The Anarchist & the Devil do Cabaret

Nous procéderons d’abord avec la description du récit The Anarchist & the Devil do Cabaret [3], divisé en trois parties. On nous y présente l’histoire de Harry Malewzcek, un itinérant qui reçoit un coup de sabot au visage alors qu'il ramasse un mégot de cigarette, coup qui lui fait perdre ses dents. Ridiculisé par le cocher, par les policiers présents lors de l'incident, puis par le dentiste qu'il visite, Harry va planter ses dents dans un pot à fleurs et les appellera ses «devil's roots». Il promet de se venger en affirmant que ses dents pousseront et deviendront quelque chose de terrible. Le personnage, que les passants prennent pour un gitan ou un évadé d'institution psychiatrique, ne pourra entrer en contact avec personne sauf avec les enfants romanichels qui revendent des boîtes de carton. Un bon matin, Harry se découvre un ami en une marionnette représentant le diable. Les passants qui jusqu'alors l'ignoraient commencent à craindre Harry qui discute avec sa marionnette en compagnie d'une bouteille de vodka. Le mode de navigation dans l'oeuvre est très simple et se fait de façon linéaire. Un texte blanc apparaît sur fond rouge lorsque le curseur de la souris est placé sur des pastilles (qui comptent chacune pour un nouveau fragment de texte). La dernière pastille de la série mène vers un nouveau tableau de l'histoire d’Harry et du diable sur une trame sonore (violon) répétitive. À chaque tableau, un clique sur le diable ramène vers l’un des neufs carrefours redirigeant l’internaute vers une autre œuvre de Civilités.

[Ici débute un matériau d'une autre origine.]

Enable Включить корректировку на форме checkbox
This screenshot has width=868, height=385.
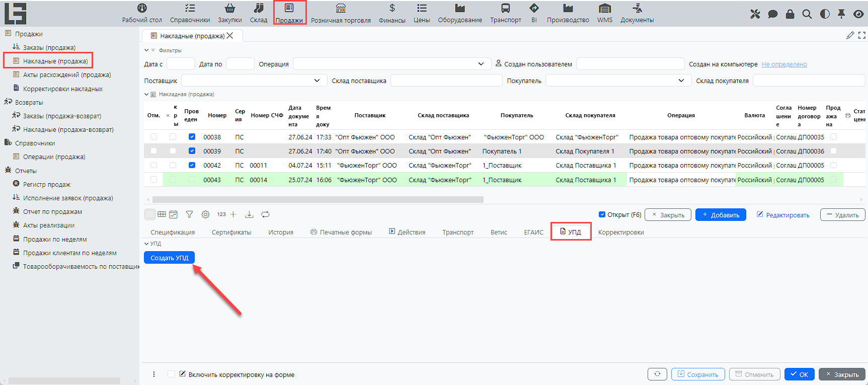coord(172,374)
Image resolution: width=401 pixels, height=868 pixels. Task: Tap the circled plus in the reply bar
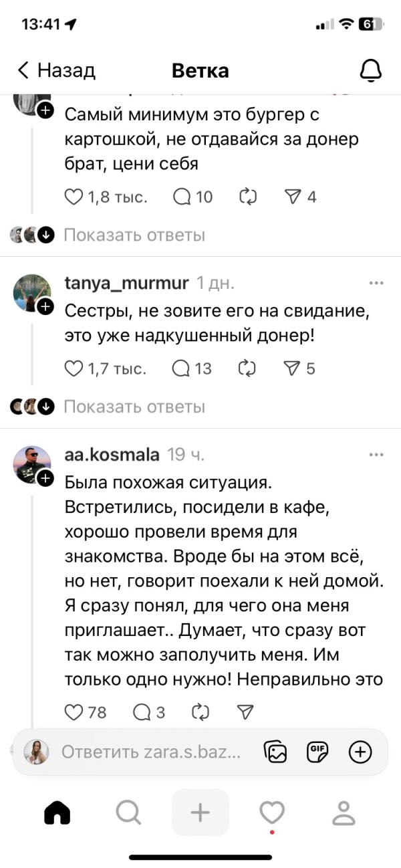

«Letter from Poland» (qui est aussi l’un des titres de la discographie de l’auteur) est le deuxième volet du récit de Nawrocki. Les trois premiers tableaux de cette oeuvre présentent une lettre en provenance de Pologne envoyée par Harry à son frère Franek - on suppose qu'il s'agit de l'itinérant de «Devil's Story». Harry rend compte de la résistance polonaise de 1940 alors que la ville de Poznan est dévastée par l'armée allemande. Des partisans juifs de la ville de Leznos donnent à Harry une copie de Dieu et l'État de Mikhaïl Bakounine. Sa curiosité est piquée par ces anarchistes. Au-dessus des textes présentés, des images de révolutionnaires apparaissent. En survolant l'image du premier tableau avec le curseur de la souris, les habits de l'homme retenu par une fillette passent de l'uniforme du pompier à celui du militaire et du civil. Lorsque l'internaute clique sur le dernier bout de la lettre, signée Harry (en rouge), l'internaute est mené vers une autre page où une robe rouge se meut sur fond rouge.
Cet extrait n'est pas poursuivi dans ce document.